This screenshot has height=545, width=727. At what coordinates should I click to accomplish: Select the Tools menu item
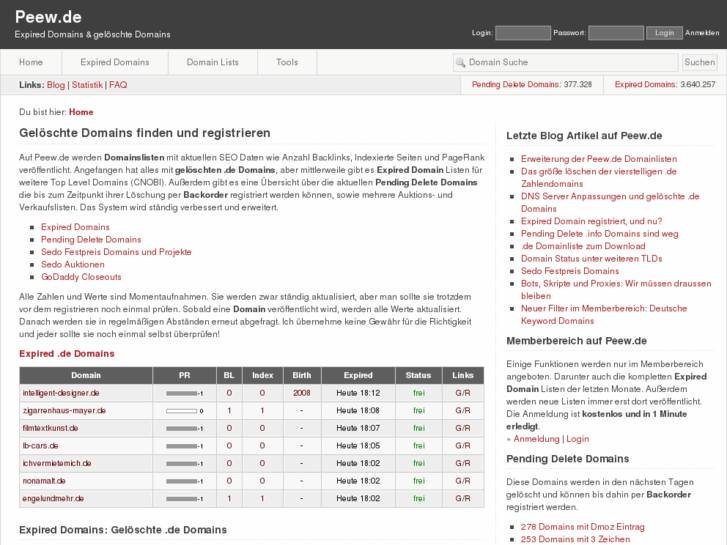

---

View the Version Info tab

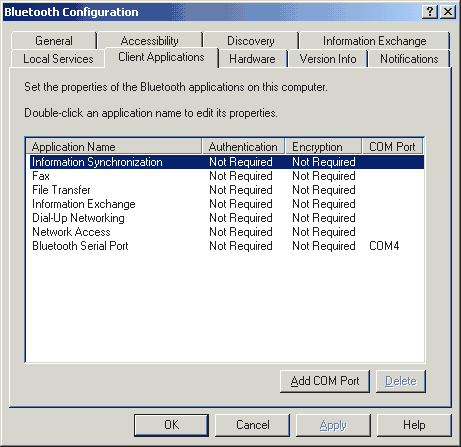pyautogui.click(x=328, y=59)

...

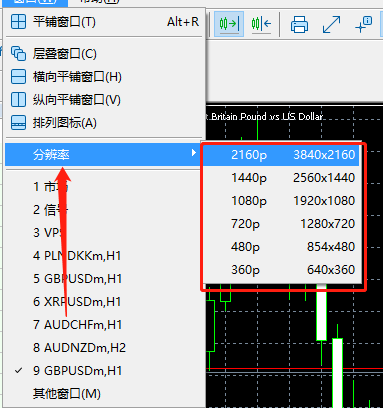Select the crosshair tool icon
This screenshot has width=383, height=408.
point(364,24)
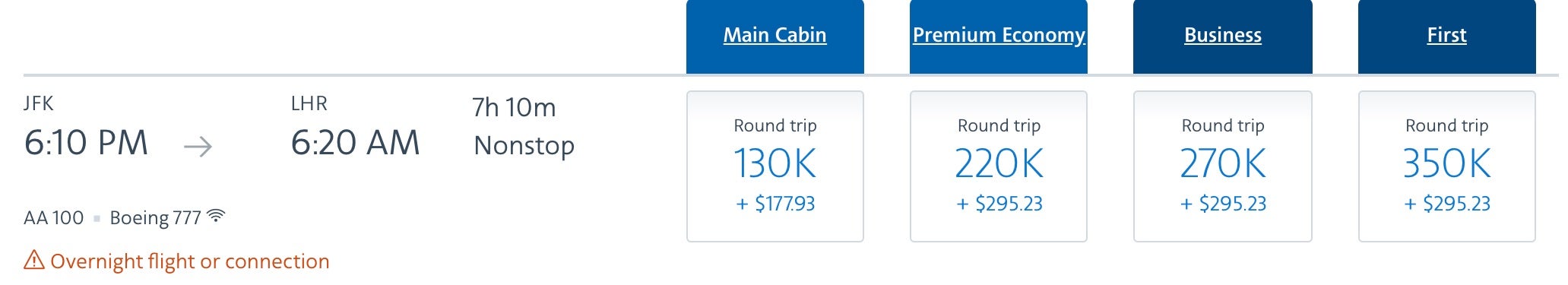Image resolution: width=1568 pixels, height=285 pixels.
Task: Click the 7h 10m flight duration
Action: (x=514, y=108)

* SHORT EXERCISE *
How many of the lines above contain the word "screenshot"? Reply with the number alone.

* RESULT FOR THIS EXERCISE *
2